Every entry below needs to be repeated exactly.

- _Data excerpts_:
************
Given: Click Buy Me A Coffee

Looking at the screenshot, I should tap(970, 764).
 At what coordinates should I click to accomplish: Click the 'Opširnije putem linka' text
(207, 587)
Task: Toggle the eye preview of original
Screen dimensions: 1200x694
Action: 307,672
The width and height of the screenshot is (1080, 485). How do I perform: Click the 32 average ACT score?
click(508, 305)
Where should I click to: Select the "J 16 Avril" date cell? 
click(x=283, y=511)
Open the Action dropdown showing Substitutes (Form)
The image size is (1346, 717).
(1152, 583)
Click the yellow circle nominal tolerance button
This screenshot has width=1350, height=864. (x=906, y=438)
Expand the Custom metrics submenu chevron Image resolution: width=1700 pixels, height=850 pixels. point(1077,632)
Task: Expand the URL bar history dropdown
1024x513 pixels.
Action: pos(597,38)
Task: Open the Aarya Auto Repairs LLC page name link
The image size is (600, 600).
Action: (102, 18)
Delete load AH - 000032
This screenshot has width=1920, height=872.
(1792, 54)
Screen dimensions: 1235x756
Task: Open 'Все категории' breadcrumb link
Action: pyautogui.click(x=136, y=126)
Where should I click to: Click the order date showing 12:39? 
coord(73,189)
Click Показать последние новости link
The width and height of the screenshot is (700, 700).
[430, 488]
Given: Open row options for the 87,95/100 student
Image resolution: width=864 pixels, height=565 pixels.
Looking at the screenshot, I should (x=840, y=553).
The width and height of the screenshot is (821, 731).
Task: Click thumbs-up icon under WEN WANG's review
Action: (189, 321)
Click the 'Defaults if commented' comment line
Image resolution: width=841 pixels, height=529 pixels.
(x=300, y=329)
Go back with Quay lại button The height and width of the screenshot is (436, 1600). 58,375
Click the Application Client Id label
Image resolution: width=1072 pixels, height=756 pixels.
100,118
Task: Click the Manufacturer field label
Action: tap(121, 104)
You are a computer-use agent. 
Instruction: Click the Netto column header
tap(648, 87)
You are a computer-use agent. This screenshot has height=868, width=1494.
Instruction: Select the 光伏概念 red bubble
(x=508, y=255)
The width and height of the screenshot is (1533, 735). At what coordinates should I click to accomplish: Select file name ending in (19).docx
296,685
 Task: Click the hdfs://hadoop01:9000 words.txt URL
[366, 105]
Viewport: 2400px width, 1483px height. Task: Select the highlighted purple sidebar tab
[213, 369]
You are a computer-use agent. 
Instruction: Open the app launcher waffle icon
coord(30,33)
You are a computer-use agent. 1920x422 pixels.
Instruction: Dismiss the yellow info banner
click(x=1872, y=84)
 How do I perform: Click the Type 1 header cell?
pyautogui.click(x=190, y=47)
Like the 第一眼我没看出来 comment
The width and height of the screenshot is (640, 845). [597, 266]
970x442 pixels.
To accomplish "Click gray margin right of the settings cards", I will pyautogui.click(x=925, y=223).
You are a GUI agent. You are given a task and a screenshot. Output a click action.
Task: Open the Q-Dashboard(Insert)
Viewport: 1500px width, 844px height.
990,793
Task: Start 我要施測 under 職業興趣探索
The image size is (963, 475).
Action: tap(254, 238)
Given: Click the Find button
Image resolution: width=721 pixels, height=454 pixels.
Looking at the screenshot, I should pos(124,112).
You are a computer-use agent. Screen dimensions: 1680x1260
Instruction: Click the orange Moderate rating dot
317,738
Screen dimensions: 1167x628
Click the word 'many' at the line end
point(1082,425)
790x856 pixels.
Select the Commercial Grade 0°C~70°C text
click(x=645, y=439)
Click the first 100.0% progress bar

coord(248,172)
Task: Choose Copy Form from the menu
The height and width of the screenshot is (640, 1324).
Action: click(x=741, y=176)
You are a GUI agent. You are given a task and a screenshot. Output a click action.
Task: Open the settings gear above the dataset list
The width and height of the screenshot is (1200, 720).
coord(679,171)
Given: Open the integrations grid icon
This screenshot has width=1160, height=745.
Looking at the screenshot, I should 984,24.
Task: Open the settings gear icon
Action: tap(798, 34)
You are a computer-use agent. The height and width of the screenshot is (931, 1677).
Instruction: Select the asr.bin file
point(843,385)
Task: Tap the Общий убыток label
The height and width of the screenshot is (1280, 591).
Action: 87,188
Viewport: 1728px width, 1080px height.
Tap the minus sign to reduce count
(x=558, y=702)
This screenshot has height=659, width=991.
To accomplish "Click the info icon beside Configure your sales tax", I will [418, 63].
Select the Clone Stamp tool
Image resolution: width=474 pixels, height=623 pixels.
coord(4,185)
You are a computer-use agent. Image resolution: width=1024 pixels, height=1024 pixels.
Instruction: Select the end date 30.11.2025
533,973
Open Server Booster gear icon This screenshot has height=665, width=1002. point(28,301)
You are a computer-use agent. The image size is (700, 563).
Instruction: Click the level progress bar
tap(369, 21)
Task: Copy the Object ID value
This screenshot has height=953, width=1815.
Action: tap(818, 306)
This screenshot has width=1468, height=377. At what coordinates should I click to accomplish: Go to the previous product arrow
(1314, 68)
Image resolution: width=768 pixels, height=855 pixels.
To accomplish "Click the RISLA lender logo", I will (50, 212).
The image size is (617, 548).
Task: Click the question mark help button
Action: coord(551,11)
************
- _RESULT OF THIS TASK_:
Given: Click Buy Me A Coffee

Looking at the screenshot, I should tap(970, 764).
 At what coordinates should I click to accomplish: Click the 'Opširnije putem linka' text
(207, 587)
Task: Toggle the eye preview of original
Screen dimensions: 1200x694
Action: 307,672
The width and height of the screenshot is (1080, 485). How do I perform: Click the 32 average ACT score?
click(508, 305)
Where should I click to: Select the "J 16 Avril" date cell? 
click(x=283, y=511)
Open the Action dropdown showing Substitutes (Form)
The image size is (1346, 717).
(1152, 583)
Click the yellow circle nominal tolerance button
This screenshot has width=1350, height=864. (x=906, y=438)
Expand the Custom metrics submenu chevron Image resolution: width=1700 pixels, height=850 pixels. point(1077,632)
Task: Expand the URL bar history dropdown
1024x513 pixels.
Action: pos(597,38)
Task: Open the Aarya Auto Repairs LLC page name link
The image size is (600, 600).
Action: (102, 18)
Delete load AH - 000032
This screenshot has width=1920, height=872.
(1792, 54)
Screen dimensions: 1235x756
Task: Open 'Все категории' breadcrumb link
Action: pyautogui.click(x=136, y=126)
Where should I click to: Click the order date showing 12:39? 
coord(73,189)
Click Показать последние новости link
The width and height of the screenshot is (700, 700).
[430, 488]
Given: Open row options for the 87,95/100 student
Image resolution: width=864 pixels, height=565 pixels.
Looking at the screenshot, I should (x=840, y=553).
The width and height of the screenshot is (821, 731).
Task: Click thumbs-up icon under WEN WANG's review
Action: (189, 321)
Click the 'Defaults if commented' comment line
Image resolution: width=841 pixels, height=529 pixels.
(x=300, y=329)
Go back with Quay lại button The height and width of the screenshot is (436, 1600). 58,375
Click the Application Client Id label
Image resolution: width=1072 pixels, height=756 pixels.
100,118
Task: Click the Manufacturer field label
Action: tap(121, 104)
You are a computer-use agent. 
Instruction: Click the Netto column header
tap(648, 87)
You are a computer-use agent. This screenshot has height=868, width=1494.
Instruction: Select the 光伏概念 red bubble
(x=508, y=255)
The width and height of the screenshot is (1533, 735). At what coordinates should I click to accomplish: Select file name ending in (19).docx
296,685
 Task: Click the hdfs://hadoop01:9000 words.txt URL
[366, 105]
Viewport: 2400px width, 1483px height. Task: Select the highlighted purple sidebar tab
[213, 369]
You are a computer-use agent. 
Instruction: Open the app launcher waffle icon
coord(30,33)
You are a computer-use agent. 1920x422 pixels.
Instruction: Dismiss the yellow info banner
click(x=1872, y=84)
 How do I perform: Click the Type 1 header cell?
pyautogui.click(x=190, y=47)
Like the 第一眼我没看出来 comment
The width and height of the screenshot is (640, 845). [597, 266]
970x442 pixels.
To accomplish "Click gray margin right of the settings cards", I will pyautogui.click(x=925, y=223).
You are a GUI agent. You are given a task and a screenshot. Output a click action.
Task: Open the Q-Dashboard(Insert)
Viewport: 1500px width, 844px height.
990,793
Task: Start 我要施測 under 職業興趣探索
The image size is (963, 475).
Action: tap(254, 238)
Given: Click the Find button
Image resolution: width=721 pixels, height=454 pixels.
Looking at the screenshot, I should pos(124,112).
You are a computer-use agent. Screen dimensions: 1680x1260
Instruction: Click the orange Moderate rating dot
317,738
Screen dimensions: 1167x628
Click the word 'many' at the line end
point(1082,425)
790x856 pixels.
Select the Commercial Grade 0°C~70°C text
click(x=645, y=439)
Click the first 100.0% progress bar

coord(248,172)
Task: Choose Copy Form from the menu
The height and width of the screenshot is (640, 1324).
Action: click(x=741, y=176)
You are a GUI agent. You are given a task and a screenshot. Output a click action.
Task: Open the settings gear above the dataset list
The width and height of the screenshot is (1200, 720).
coord(679,171)
Given: Open the integrations grid icon
This screenshot has width=1160, height=745.
Looking at the screenshot, I should 984,24.
Task: Open the settings gear icon
Action: tap(798, 34)
You are a computer-use agent. The height and width of the screenshot is (931, 1677).
Instruction: Select the asr.bin file
point(843,385)
Task: Tap the Общий убыток label
The height and width of the screenshot is (1280, 591).
Action: 87,188
Viewport: 1728px width, 1080px height.
Tap the minus sign to reduce count
(x=558, y=702)
This screenshot has height=659, width=991.
To accomplish "Click the info icon beside Configure your sales tax", I will [418, 63].
Select the Clone Stamp tool
Image resolution: width=474 pixels, height=623 pixels.
coord(4,185)
You are a computer-use agent. Image resolution: width=1024 pixels, height=1024 pixels.
Instruction: Select the end date 30.11.2025
533,973
Open Server Booster gear icon This screenshot has height=665, width=1002. point(28,301)
You are a computer-use agent. The image size is (700, 563).
Instruction: Click the level progress bar
tap(369, 21)
Task: Copy the Object ID value
This screenshot has height=953, width=1815.
Action: tap(818, 306)
This screenshot has width=1468, height=377. At what coordinates should I click to accomplish: Go to the previous product arrow
(1314, 68)
Image resolution: width=768 pixels, height=855 pixels.
To accomplish "Click the RISLA lender logo", I will (50, 212).
The image size is (617, 548).
Task: Click the question mark help button
Action: coord(551,11)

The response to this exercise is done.